In the digital business environment, the sheer volume of data and the level of complexity can be overwhelming. Here at Mather, we have developed econometric models of price elasticity and propensity to subscribe as well as economic models of revenue to determine our client’s optimal meter setting. Often, the optimal meter level is different by section of the site, by day of the week, by time of day, and by season of the year.
Our models balance the generation of audience revenue while maintaining advertising revenue. We analyze CPMs and sell through rates by advertiser line of business, site section and time blocks. Our extensive analysis reviews page views, user behavior, and available inventory.
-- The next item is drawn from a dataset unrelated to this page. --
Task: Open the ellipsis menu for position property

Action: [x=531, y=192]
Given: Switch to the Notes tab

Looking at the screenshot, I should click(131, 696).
This dynamic metering program can show the probability of conversion when the meter is set at a certain level and price.
Using econometrics, we determine the relationship between price points and conversion rates to estimate price elasticity. We measure how meter settings affect conversion rates to estimate ‘meter elasticity’, or how engagement with the content affects probability of purchasing a subscription. Using these models, our clients see forecasts of the success rate and revenue using different scenarios for the meter setting and price points.
Our Publishing clients can also view their optimal meter setting related to specific sections of their paper. The net revenue and meter settings are analyzed for sections such as business, health, entertainment, news, classified, financial and sports. Additionally, we can analyze the digital only price or a print/digital bundle price and show the elasticity and optimal meter optimizations for each.